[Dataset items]

----

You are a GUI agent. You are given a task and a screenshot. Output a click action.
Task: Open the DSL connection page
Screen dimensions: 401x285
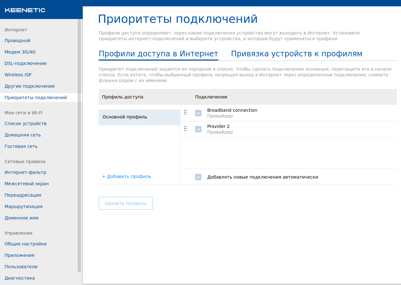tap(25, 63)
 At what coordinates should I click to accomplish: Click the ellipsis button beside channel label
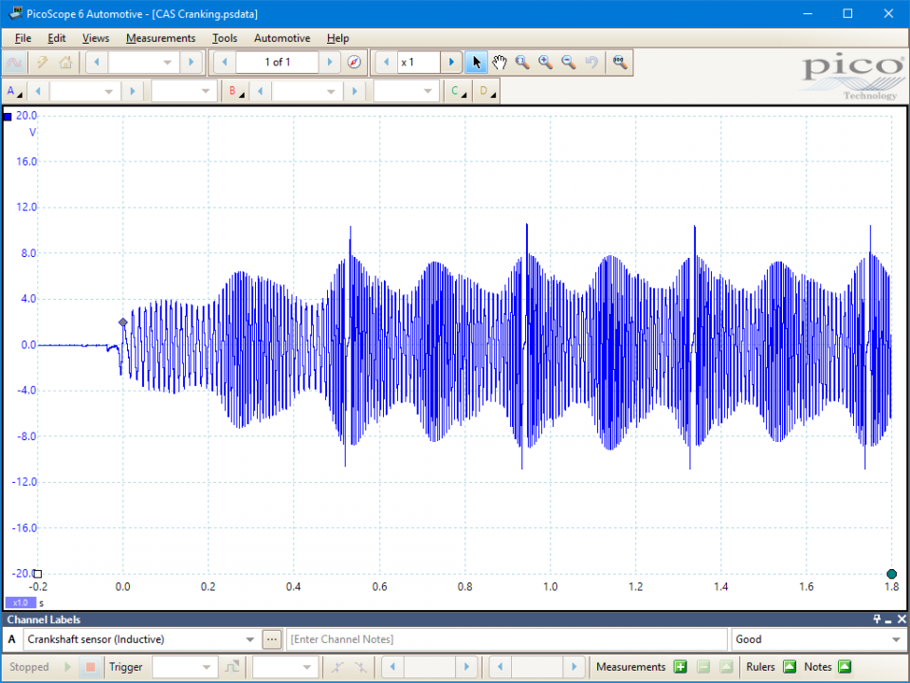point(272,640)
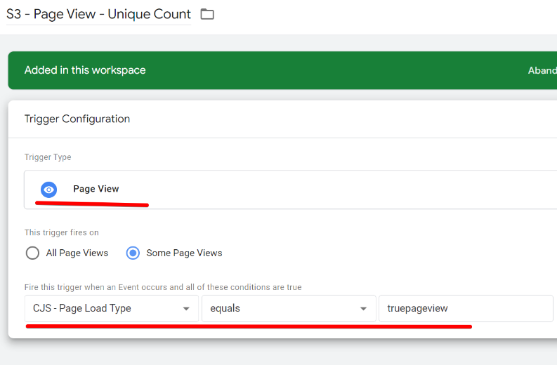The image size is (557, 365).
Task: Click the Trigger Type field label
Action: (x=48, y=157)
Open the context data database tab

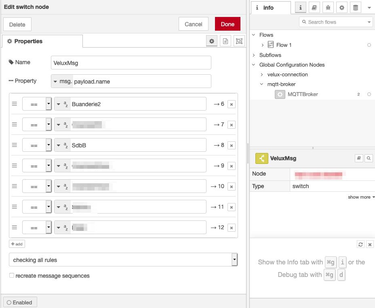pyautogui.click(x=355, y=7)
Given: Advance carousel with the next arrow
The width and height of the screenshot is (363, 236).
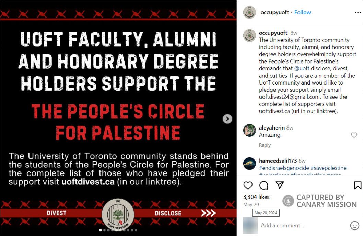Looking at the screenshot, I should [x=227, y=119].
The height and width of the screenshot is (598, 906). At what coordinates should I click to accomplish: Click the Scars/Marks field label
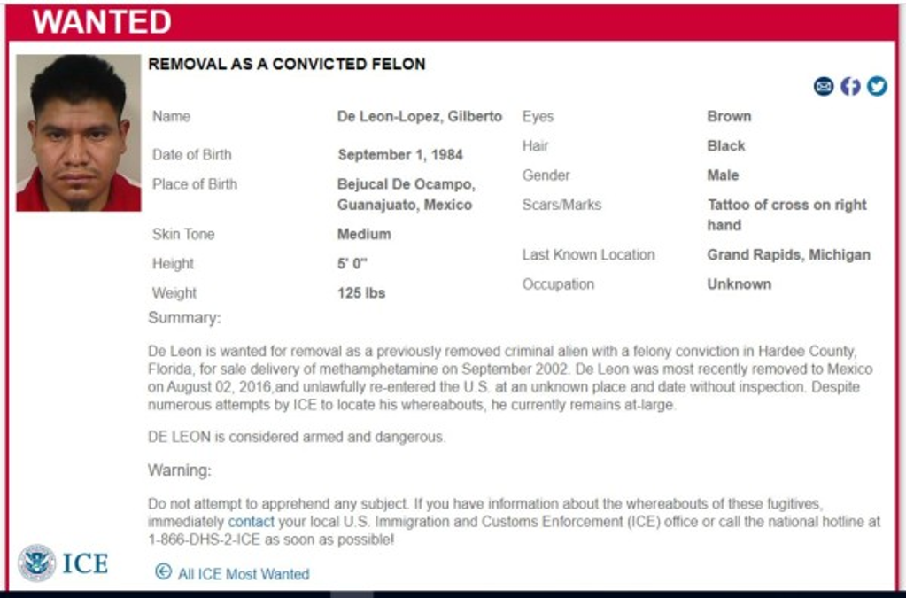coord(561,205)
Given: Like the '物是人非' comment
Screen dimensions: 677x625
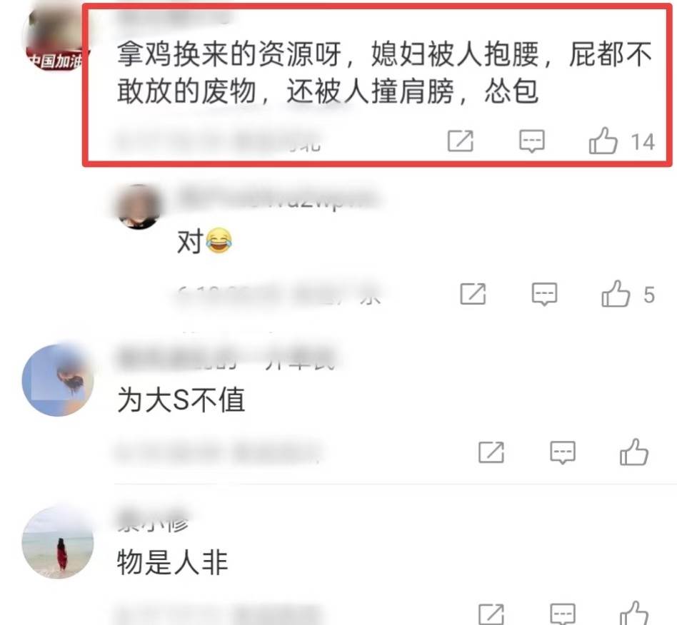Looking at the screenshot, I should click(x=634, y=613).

----

== Your instructions ==
Reproduce every row above verbatim, leaving out the pictures.

== Written answer ==
You are a GUI agent. You are given a task and a screenshot. Output a click action.
Task: Open the DSL connection page
Screen dimensions: 401x285
tap(25, 63)
 At what coordinates should I click to accomplish: Click the ellipsis button beside channel label
point(272,640)
The image size is (557, 365).
Task: Click the Trigger Type field label
Action: (x=48, y=157)
Open the context data database tab

pyautogui.click(x=355, y=7)
Given: Advance carousel with the next arrow
The width and height of the screenshot is (363, 236).
Looking at the screenshot, I should [x=227, y=119].
The height and width of the screenshot is (598, 906). At what coordinates should I click to accomplish: Click the Scars/Marks field label
coord(561,205)
Given: Like the '物是人非' comment
Screen dimensions: 677x625
Looking at the screenshot, I should click(x=634, y=613).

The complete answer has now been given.